Limitation and further investigations

As we have discussed above, there were significant group differences in the frame-wise displacement between controls and patients, which may have biased the results. In addition to standard Mcflirt motion correction, we used motion regressors as covariates in the FSL-TFCE randomise test to minimize the effects of head motion on our endpoints. In addition, rigid body craniocaudal z-direction head displacement is known to vary over the respiratory cycle70. Recently, a second type of elastic brain tissue motion has been described in which 3D brain deformation is linked to cardiorespiratory pulsations71. Current motion correction methods are unfit to counter act or correct these types of motion, which presents problem that applies to all brain imaging data, irrespective of the scanning method.
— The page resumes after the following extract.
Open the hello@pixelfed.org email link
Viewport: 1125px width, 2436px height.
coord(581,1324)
Our present result revealed widespread Vresp alterations in the brain of the two epilepsy groups. However, there is considerable brain deformation due to respiration, notably in the ventricles and close to the aqueduct of Sylvius. These deformations might have contributed to our observed differences in Vresp in the ventricles and the aqueduct. Consequently, we are cautious in our interpretation of findings in these regions, especially vulnerable to motion artefact. The design of our techniques and our insights regarding the Vresp direction (c.f. Supplementary Fig. 2) suggest to us that motion artifacts could only have had a minor overall effect in our group analysis.
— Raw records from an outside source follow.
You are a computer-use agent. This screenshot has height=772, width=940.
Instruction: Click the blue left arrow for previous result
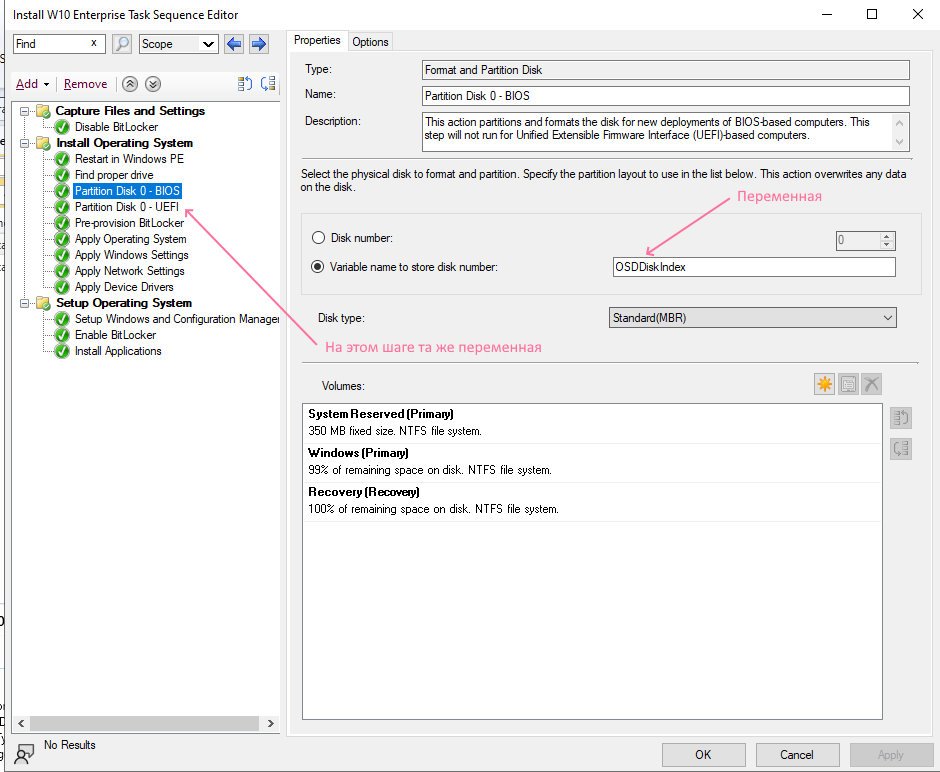234,44
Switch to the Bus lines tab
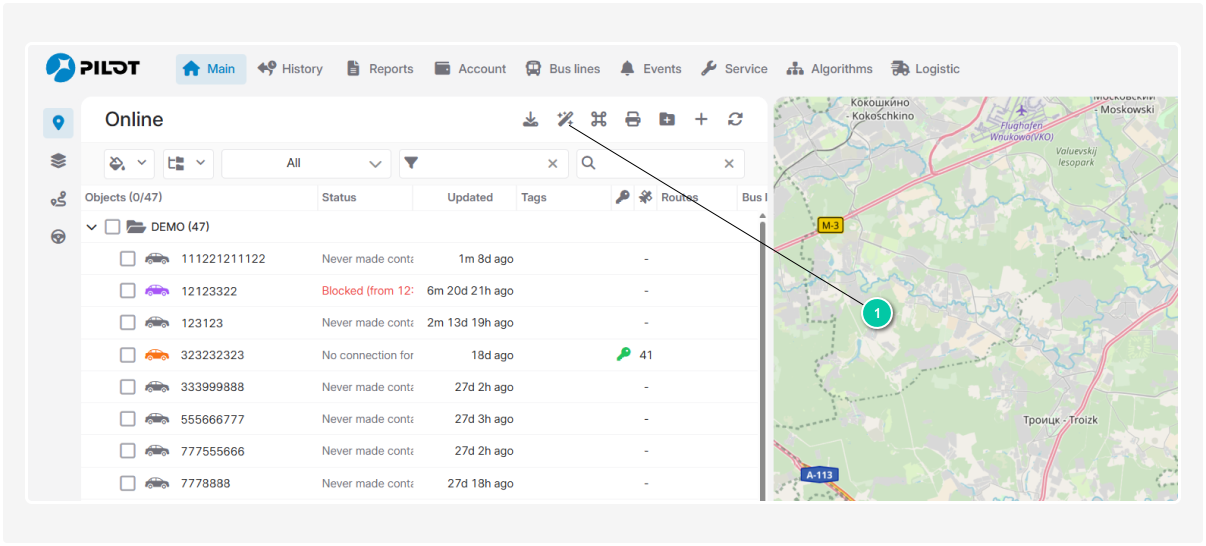This screenshot has height=546, width=1206. point(563,69)
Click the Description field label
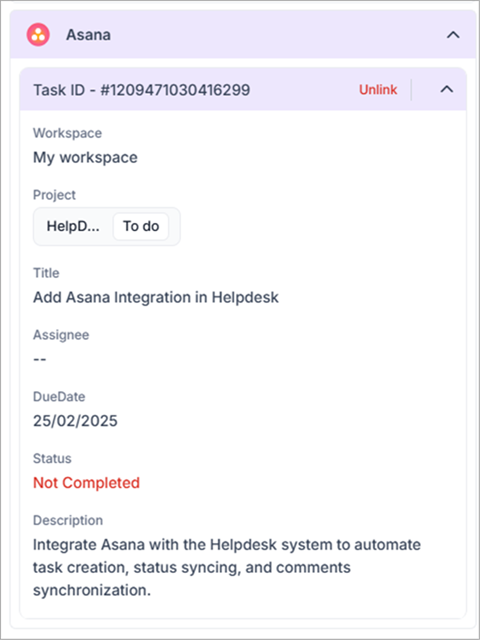This screenshot has width=480, height=640. click(x=68, y=520)
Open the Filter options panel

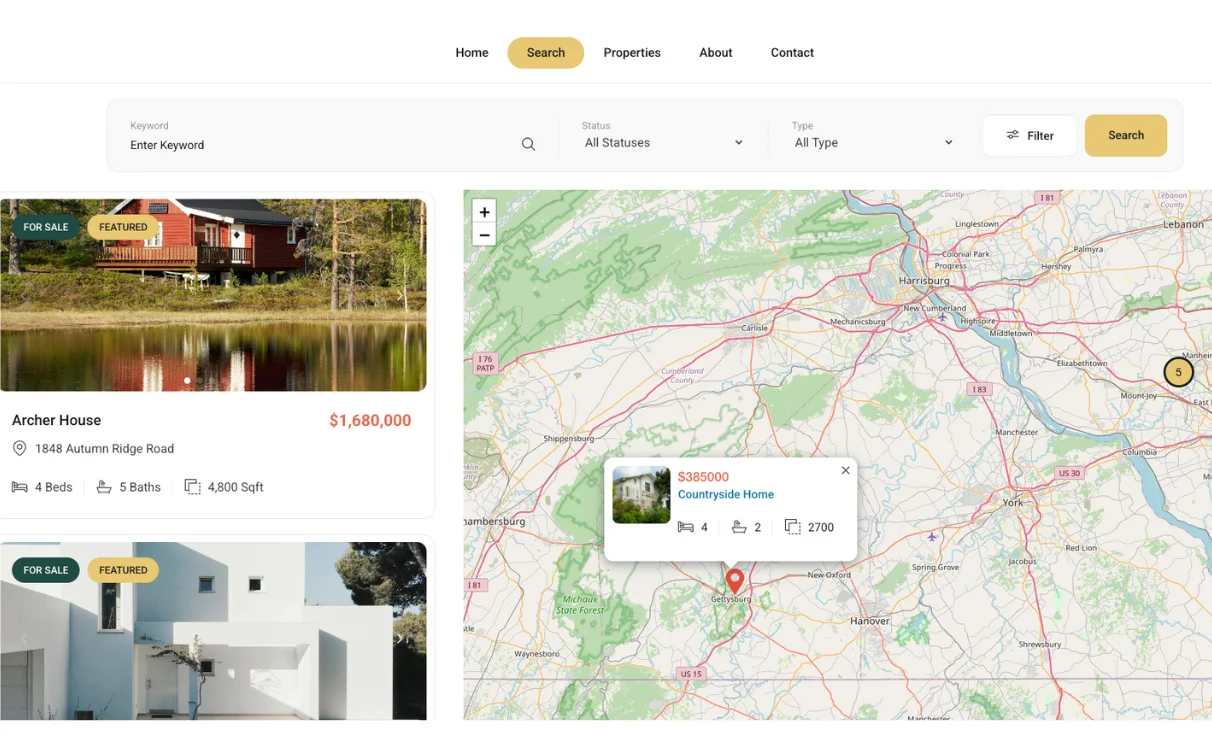click(1029, 136)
As likewise seen in the ME group, the DN group also had considerable clinical heterogeneity, which we note as a limitation. Only nine of the 19 DN seizure patients eventually had a definite, EEG-based diagnosis of epilepsy; the remainder had been evaluated by neurologists, who concluded that the occurrence of at least one epileptiform and/or epileptic seizure could not be excluded. Nevertheless, we note that the DN individuals with at least one definite seizure prior to the MREG scan presented multiple significant changes in their respiratory brain pulsations28,29, which suggests that the respiration changes could indeed reflect elevated sensitivity to seizure activity, even without meeting the criteria for a clinically manifest epilepsy diagnosis.

Present results lead us to plan further multichannel studies with combined EEG and MREG imaging data to quantify neuronal activity changes related to the respiratory pulse abnormality in the epileptic brain. Also, we plan to analyze changes in functional brain connectivity in epilepsy with respect to the detected respiratory impulse changes. Finally, group-level studies could open new possibilities for a more precise diagnostics at a single subject level.

Summing up the previous studies in this domain, the detected significant Vresp alterations in both patient groups may be related to altered interstitial brain tissue CSF/ISF flow. Given the dominating role of respiratory brain pulsations in this process16, and considering its important effects on interstitial neuronal activity in both sleep20 and sleep/awake dysregulation in narcolepsy32, the reduced and more complex respiratory flow changes that we have observed in epilepsy could reflect deficient hydrodynamic solute transport of the brain tissue. Plausibly, this circumstance could sensitize brain tissue to osmotic and electrolytic disturbances promoting epileptic activity. Interstitial water dynamics connected to macroscopic CSF water flow alterations may play a key role in establishing insalubrious local changes in metabolite, electrolyte, and neurotransmitter concentrations, which may together comprise the functional disturbances found in patients with epilepsy, especially in its intractable forms resistant to pharmacological treatments targeting ion channels or the balance of excitatory/inhibitor neurotransmission.